Rice began the 2024 season with Somerset. He was promoted to the Triple-A Scranton/Wilkes-Barre RailRiders on June 5, for whom he batted .294/.428/.661 in 109 at bats.

===Major leagues===
On June 18, 2024, the Yankees promoted Rice to the major leagues. He made his debut that day against the Baltimore Orioles. He recorded his first major league hit in the third inning with a single to right field. On July 6, in a game against the Boston Red Sox, Rice became the first rookie in Yankees history to hit three home runs in one game; his seven RBIs also matched Lou Gehrig's record for a Yankee rookie. After an initial hot streak, Rice fell into an extended slump and was demoted to Triple-A Scranton/Wilkes-Barre in late August. Rice finished his MLB season with a .171 batting average, .613 OPS, 7 home runs, and 23 RBIs in 50 games.

In the 2024–25 offseason, Rice added approximately 10 lbs of muscle in an effort to improve his offensive production. Following a strong performance in spring training, Rice made the Yankees' Opening Day roster for the 2025 season, and went on to produce elite offensive metrics while seeing time as designated hitter, first-baseman, and catcher. On May 11, he hit his first career grand slam against the Athletics. He finished the regular season with a .255 batting average, .836 OPS, 26 home runs, and 65 RBIs in 530 plate appearances. He hit a home run in his first postseason at-bat during the 2025 American League Wild Card Series against Boston.

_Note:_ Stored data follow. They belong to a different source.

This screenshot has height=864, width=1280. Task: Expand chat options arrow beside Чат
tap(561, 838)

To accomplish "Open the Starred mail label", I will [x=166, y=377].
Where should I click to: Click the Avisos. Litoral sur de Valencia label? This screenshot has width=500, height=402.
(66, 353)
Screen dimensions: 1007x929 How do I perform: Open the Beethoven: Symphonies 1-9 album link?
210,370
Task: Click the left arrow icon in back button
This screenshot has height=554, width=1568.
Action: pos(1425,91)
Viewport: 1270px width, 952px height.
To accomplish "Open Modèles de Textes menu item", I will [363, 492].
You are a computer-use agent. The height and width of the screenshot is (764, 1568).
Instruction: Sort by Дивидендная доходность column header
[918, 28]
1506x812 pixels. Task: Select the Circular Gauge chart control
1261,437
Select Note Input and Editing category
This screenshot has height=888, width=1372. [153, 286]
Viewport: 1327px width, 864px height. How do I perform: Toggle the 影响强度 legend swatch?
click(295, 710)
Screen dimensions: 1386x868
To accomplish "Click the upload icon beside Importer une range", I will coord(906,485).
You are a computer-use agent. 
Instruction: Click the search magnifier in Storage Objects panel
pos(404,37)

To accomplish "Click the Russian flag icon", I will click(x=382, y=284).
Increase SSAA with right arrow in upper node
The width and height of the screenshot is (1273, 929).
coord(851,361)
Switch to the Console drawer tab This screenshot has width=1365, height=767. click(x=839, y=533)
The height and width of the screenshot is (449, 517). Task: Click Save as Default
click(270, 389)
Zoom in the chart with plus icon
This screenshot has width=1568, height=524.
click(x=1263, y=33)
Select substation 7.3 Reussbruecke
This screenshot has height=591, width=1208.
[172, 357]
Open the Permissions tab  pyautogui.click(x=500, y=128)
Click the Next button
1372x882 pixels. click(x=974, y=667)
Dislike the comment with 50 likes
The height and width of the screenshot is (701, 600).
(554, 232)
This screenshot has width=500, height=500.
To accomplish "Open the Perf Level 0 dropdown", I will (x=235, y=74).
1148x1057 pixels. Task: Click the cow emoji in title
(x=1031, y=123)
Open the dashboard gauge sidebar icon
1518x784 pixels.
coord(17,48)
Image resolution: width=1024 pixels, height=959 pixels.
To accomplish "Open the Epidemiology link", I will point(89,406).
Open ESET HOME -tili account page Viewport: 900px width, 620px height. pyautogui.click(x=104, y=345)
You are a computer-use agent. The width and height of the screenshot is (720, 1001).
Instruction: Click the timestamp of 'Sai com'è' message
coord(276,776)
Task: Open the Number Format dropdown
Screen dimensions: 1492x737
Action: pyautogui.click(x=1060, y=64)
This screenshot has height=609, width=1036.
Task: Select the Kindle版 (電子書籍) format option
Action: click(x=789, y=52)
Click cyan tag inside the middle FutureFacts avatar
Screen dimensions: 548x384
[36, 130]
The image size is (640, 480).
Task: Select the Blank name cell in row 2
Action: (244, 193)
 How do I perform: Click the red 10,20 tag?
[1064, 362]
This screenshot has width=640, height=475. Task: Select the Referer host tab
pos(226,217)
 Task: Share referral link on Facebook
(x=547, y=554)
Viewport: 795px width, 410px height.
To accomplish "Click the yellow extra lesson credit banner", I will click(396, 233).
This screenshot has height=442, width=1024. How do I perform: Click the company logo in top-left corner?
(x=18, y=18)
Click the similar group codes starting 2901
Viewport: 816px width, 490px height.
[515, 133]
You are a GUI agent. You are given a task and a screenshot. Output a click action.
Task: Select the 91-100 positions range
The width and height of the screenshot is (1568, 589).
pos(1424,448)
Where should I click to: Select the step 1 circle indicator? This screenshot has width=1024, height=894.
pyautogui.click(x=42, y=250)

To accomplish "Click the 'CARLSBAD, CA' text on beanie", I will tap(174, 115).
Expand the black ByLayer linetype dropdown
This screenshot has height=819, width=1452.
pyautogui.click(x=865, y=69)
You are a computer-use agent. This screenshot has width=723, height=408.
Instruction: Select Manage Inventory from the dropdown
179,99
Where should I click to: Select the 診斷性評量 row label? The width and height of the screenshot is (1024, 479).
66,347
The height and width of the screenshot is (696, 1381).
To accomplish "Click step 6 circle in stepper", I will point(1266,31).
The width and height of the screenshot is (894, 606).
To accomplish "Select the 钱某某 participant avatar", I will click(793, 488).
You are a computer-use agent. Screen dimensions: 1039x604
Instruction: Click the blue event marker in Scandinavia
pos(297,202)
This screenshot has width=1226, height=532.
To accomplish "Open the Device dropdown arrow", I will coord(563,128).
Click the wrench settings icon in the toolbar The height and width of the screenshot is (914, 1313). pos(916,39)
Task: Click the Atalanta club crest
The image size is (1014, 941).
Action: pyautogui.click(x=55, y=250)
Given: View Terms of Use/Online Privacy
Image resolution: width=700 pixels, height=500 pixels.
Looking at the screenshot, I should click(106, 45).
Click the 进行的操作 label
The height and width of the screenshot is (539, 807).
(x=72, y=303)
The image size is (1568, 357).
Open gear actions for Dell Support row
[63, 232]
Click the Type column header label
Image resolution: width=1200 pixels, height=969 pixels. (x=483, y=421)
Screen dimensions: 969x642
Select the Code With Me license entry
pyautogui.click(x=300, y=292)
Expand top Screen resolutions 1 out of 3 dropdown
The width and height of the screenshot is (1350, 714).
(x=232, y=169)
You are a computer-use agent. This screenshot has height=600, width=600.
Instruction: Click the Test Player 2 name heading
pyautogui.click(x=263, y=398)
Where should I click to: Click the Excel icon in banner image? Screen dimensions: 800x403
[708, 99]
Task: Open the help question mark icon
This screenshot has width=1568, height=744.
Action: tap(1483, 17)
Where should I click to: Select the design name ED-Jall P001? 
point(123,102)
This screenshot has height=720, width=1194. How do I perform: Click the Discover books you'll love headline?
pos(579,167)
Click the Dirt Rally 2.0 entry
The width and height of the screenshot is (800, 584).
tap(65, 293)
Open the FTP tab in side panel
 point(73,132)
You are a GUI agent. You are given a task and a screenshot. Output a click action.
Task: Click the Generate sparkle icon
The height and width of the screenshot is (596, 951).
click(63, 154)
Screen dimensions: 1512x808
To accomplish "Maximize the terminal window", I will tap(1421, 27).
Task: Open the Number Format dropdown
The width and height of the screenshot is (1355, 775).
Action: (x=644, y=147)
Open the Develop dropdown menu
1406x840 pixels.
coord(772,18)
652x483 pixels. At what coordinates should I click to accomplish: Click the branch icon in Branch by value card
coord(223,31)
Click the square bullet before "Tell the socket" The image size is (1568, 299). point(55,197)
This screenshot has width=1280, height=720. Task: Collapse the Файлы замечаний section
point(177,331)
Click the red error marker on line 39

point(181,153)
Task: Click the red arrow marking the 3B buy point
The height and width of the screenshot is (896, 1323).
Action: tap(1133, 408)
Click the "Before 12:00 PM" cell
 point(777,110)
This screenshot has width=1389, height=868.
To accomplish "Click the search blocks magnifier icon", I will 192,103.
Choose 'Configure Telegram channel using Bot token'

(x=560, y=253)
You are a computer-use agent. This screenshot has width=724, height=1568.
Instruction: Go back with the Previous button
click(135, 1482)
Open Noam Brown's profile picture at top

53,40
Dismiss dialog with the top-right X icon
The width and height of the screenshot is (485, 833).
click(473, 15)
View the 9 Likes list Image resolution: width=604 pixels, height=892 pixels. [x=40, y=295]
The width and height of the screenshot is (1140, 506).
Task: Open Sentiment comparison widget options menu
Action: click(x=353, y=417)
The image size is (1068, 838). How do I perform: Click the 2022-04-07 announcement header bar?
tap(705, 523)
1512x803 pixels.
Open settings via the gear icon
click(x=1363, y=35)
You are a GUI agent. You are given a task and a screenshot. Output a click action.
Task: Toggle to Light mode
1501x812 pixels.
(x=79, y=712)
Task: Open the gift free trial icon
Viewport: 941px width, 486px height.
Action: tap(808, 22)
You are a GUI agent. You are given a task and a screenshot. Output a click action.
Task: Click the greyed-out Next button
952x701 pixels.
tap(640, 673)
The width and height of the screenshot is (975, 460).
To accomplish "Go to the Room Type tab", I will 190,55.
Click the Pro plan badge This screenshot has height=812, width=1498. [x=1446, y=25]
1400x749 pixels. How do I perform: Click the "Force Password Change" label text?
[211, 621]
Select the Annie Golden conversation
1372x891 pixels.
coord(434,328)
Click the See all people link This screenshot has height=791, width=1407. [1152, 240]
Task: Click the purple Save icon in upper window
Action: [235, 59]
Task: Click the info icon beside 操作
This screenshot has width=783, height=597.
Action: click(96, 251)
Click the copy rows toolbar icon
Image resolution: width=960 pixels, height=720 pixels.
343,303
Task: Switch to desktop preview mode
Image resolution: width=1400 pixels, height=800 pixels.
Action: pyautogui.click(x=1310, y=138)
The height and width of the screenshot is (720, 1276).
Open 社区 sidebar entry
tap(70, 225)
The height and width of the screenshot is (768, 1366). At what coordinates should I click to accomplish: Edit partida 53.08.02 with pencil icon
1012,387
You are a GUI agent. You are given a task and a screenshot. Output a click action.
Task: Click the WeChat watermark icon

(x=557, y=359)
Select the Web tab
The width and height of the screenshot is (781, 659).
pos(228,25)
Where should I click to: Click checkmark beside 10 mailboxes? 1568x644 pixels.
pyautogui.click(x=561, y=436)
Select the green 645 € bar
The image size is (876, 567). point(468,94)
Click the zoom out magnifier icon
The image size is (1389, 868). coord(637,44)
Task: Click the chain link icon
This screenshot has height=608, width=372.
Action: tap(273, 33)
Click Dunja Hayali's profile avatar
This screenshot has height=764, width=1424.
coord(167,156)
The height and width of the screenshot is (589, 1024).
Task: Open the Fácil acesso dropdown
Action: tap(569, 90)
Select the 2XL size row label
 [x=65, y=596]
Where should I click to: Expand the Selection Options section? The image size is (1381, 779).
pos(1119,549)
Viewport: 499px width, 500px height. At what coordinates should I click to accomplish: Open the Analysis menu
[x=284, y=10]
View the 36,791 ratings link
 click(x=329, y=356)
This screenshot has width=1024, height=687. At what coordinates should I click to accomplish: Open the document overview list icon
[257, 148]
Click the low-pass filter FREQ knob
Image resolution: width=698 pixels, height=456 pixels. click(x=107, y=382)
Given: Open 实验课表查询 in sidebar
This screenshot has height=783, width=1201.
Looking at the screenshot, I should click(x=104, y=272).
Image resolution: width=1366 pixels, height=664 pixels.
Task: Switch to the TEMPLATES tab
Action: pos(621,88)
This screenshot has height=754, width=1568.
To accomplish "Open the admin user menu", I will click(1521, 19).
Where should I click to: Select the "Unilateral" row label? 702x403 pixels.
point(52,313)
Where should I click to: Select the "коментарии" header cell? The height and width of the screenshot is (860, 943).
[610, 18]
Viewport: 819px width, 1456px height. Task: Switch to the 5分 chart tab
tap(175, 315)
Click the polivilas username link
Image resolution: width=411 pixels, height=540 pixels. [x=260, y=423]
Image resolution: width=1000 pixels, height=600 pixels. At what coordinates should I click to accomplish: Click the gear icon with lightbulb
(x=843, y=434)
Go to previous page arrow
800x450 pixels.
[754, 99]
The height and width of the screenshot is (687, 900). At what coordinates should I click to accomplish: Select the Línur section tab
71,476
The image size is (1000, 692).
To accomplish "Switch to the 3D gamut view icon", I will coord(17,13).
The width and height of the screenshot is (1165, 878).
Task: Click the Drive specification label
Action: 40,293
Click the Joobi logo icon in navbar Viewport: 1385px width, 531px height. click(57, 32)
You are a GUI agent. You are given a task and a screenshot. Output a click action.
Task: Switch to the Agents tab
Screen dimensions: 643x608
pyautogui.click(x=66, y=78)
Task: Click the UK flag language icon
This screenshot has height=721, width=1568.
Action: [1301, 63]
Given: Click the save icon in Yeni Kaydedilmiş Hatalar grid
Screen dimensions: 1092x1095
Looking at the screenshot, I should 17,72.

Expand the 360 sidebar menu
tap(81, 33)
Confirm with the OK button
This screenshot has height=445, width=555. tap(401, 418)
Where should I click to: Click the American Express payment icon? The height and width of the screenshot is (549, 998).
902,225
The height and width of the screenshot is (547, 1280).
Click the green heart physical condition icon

Rice was named the American League Player of the Week for the week of May 25 – May 31, 2026; he batted 12-for-26 (.462) during the week. Rice was selected for the 2026 MLB All-Star Game and participated in the 2026 Home Run Derby.

==Personal life==
Rice's father, Dan, played college baseball as a pitcher for Brown University.

Rice speaks fluent Spanish, having learned it in middle school and continued taking classes in college. His Hispanic teammates often nickname him "Ben Arroz" (the Spanish word for "rice"). He practiced the language further when he reached the minor leagues, finding it particularly helpful for communicating with Spanish-speaking pitchers.